Records from a data source:
* * * * *

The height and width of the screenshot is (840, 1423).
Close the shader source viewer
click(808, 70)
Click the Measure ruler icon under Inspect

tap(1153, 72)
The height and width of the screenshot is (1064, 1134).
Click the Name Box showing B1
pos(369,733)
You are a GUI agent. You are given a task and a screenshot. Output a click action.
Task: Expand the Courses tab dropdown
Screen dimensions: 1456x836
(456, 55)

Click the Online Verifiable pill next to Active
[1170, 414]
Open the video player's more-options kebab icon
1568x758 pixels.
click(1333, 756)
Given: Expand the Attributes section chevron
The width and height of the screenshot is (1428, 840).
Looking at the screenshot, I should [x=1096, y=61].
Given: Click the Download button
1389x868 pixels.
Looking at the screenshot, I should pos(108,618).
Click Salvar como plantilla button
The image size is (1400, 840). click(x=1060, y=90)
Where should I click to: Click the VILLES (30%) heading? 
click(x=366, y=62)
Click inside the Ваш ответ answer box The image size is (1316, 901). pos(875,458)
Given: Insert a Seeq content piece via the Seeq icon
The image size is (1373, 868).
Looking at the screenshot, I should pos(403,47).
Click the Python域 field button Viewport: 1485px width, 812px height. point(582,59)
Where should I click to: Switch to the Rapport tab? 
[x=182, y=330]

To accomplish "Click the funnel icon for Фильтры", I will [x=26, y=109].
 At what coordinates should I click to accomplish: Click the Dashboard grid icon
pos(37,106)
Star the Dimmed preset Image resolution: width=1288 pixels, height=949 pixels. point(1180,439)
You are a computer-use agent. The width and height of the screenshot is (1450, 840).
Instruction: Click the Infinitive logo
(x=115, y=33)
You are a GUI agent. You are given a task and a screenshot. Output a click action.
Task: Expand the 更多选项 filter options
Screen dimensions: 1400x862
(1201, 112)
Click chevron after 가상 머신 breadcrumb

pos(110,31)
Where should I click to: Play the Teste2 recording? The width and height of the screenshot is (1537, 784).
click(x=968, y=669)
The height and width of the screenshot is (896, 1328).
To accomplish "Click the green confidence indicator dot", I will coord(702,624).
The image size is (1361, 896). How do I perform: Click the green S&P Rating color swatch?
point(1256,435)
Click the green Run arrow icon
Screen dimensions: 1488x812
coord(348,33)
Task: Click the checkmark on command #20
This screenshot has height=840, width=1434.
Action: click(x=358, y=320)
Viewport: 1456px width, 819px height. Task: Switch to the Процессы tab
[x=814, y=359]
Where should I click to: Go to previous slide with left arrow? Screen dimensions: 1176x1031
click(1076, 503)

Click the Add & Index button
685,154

* * * * *

Task to complete:
Please transcribe all of the records, keeping every line exactly as it is.

Solved problem:
The height and width of the screenshot is (840, 1423).
Close the shader source viewer
click(808, 70)
Click the Measure ruler icon under Inspect

tap(1153, 72)
The height and width of the screenshot is (1064, 1134).
Click the Name Box showing B1
pos(369,733)
You are a GUI agent. You are given a task and a screenshot. Output a click action.
Task: Expand the Courses tab dropdown
Screen dimensions: 1456x836
(456, 55)

Click the Online Verifiable pill next to Active
[1170, 414]
Open the video player's more-options kebab icon
1568x758 pixels.
click(1333, 756)
Given: Expand the Attributes section chevron
The width and height of the screenshot is (1428, 840).
Looking at the screenshot, I should [x=1096, y=61].
Given: Click the Download button
1389x868 pixels.
Looking at the screenshot, I should pos(108,618).
Click Salvar como plantilla button
The image size is (1400, 840). click(x=1060, y=90)
Where should I click to: Click the VILLES (30%) heading? 
click(x=366, y=62)
Click inside the Ваш ответ answer box The image size is (1316, 901). pos(875,458)
Given: Insert a Seeq content piece via the Seeq icon
The image size is (1373, 868).
Looking at the screenshot, I should pos(403,47).
Click the Python域 field button Viewport: 1485px width, 812px height. point(582,59)
Where should I click to: Switch to the Rapport tab? 
[x=182, y=330]

To accomplish "Click the funnel icon for Фильтры", I will [x=26, y=109].
 At what coordinates should I click to accomplish: Click the Dashboard grid icon
pos(37,106)
Star the Dimmed preset Image resolution: width=1288 pixels, height=949 pixels. point(1180,439)
You are a computer-use agent. The width and height of the screenshot is (1450, 840).
Instruction: Click the Infinitive logo
(x=115, y=33)
You are a GUI agent. You are given a task and a screenshot. Output a click action.
Task: Expand the 更多选项 filter options
Screen dimensions: 1400x862
(1201, 112)
Click chevron after 가상 머신 breadcrumb

pos(110,31)
Where should I click to: Play the Teste2 recording? The width and height of the screenshot is (1537, 784).
click(x=968, y=669)
The height and width of the screenshot is (896, 1328).
To accomplish "Click the green confidence indicator dot", I will coord(702,624).
The image size is (1361, 896). How do I perform: Click the green S&P Rating color swatch?
point(1256,435)
Click the green Run arrow icon
Screen dimensions: 1488x812
coord(348,33)
Task: Click the checkmark on command #20
This screenshot has height=840, width=1434.
Action: click(x=358, y=320)
Viewport: 1456px width, 819px height. Task: Switch to the Процессы tab
[x=814, y=359]
Where should I click to: Go to previous slide with left arrow? Screen dimensions: 1176x1031
click(1076, 503)

Click the Add & Index button
685,154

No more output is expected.